Morality push may outlaw sex outside marriage in Indonesia
(AP) — Riding a tsunami of moral conservatism and anti-gay prejudice, Indonesia's Islamic political parties appear on the cusp of a major victory: outlawing all sex outside marriage.
Revisions to Indonesia's criminal code being considered by Parliament would allow prison sentences of up to five years for sex between unmarried people. Those changes would also criminalize gay sex, the bugbear of Indonesia's Islamic and secular political parties.
Rights groups and legal experts fear a profound setback to human rights and privacy in Indonesia, one of the world's largest democracies, and the spread of vigilantism, already common in parts of the sprawling Muslim-majority nation of more than 250 million people.
They are racing to organize opposition. An online petition launched this week has gathered more than 20,000 signatures.
"Indonesia, whose constitution guarantees human rights and has ratified many human rights covenants, will be ridiculed by the world for creating a law that is potentially violating many of those rights," said Said Muhammad Isnur, head of advocacy at the Indonesian Legal Aid Institute Foundation.

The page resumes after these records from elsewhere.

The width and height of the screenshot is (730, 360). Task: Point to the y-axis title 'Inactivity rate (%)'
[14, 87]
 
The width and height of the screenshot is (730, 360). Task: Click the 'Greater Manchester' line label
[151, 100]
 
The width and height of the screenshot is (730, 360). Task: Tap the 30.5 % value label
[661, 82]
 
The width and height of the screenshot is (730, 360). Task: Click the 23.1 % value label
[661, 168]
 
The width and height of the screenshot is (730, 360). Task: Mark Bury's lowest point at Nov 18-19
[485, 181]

While the possible criminalization of sex between unmarried consenting adults has grabbed attention, the revised criminal code, which has nearly 800 articles, also contains changes that could weaken checks and balances in Indonesia's young democracy. One article potentially makes criticism of the president defamation and other articles could be used to weaken the Corruption Eradication Commission, one of Indonesia's most effective public institutions.

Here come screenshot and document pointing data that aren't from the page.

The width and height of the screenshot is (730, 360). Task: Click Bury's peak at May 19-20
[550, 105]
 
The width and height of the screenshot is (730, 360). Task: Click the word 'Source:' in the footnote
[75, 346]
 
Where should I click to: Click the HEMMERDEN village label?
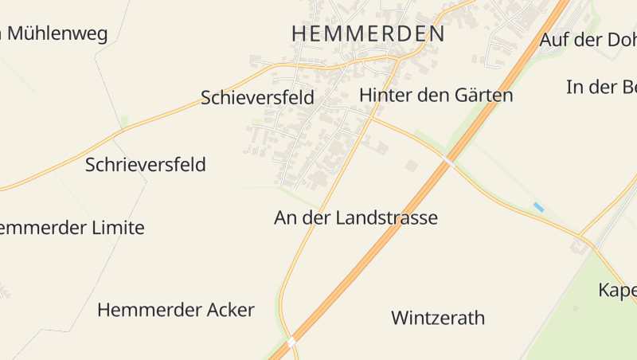click(368, 33)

Asrul Sani, a lawmaker from the Islamic-based United Development Party, has told reporters that a 25-member parliamentary working committee has agreed on nearly all the articles in the revised code. It and another Islamic party are seeking longer prison sentences for gay sex in circumstances that involve force, public acts or pornography and that is still being argued, he said.
Statements from different committee members indicate there isn't total agreement but a majority of parties appear to have swung behind at least criminalization of gay sex. Bambang Soesatyo, the speaker of Parliament and a lawmaker from the major secular party Golkar, said same-sex relationships should be criminalized because they could "corrupt the morality of the nation." A few politicians outside the committee have raised concerns about the fundamental threat to privacy.

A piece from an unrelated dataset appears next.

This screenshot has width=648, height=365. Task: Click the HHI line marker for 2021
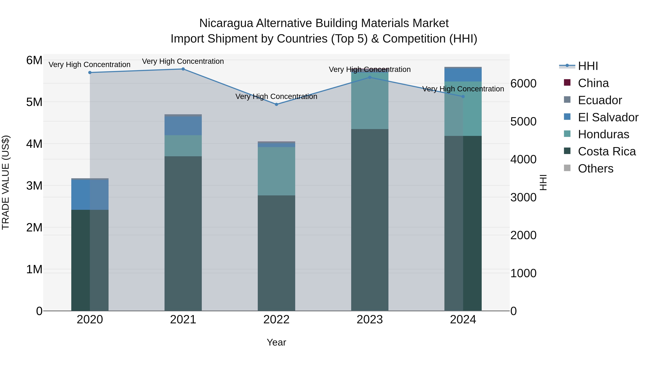pyautogui.click(x=183, y=69)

One of the obstacles in the way of the Islamic parties is President Joko "Jokowi" Widodo's power of veto. But with provincial elections due this year and a presidential race in 2019, it's unclear whether Jokowi is willing to risk political capital on protecting a hated and misunderstood minority or being seen as soft on morality issues.
"The Islamic parties are really using this issue as their marketing going into the political years, this year and next year," said Bivitri Susantri, a constitutional law expert who helped establish the Indonesian Center of Law and Policy Studies.
"The only thing we can do is to push the government, the president, to stop this," she said.
"Because if we see how the political parties, both the secular ones and the Islamic ones discuss this, I think this draft law will be passed as it is now."
The Islamic parties' message is perhaps at its most politically potent when aimed at Indonesia's besieged LGBT minority, which for the past two years has been the target of an escalating campaign of raids, arrests, hateful rhetoric from government officials and vigilante attacks.
Police in the conservative province of Aceh, which practices Shariah law, over the weekend rounded up 12 transgender people who worked in hair salons and publicly humiliated them by forcing them into men's clothing and cutting their hair.
Susantri and other legal experts said enforcement would be a huge and impossible burden on police and encourage vigilante acts from self-appointed "guardians of morality," undermining an already fragile rule of law in Indonesia.
She said people who practice religions not recognized by the state could also be criminalized because their marriages aren't recognized.
"The president should say no to this law," Susantri said. "But looking at how Jokowi is handling issues related to Islam I think he wouldn't do that."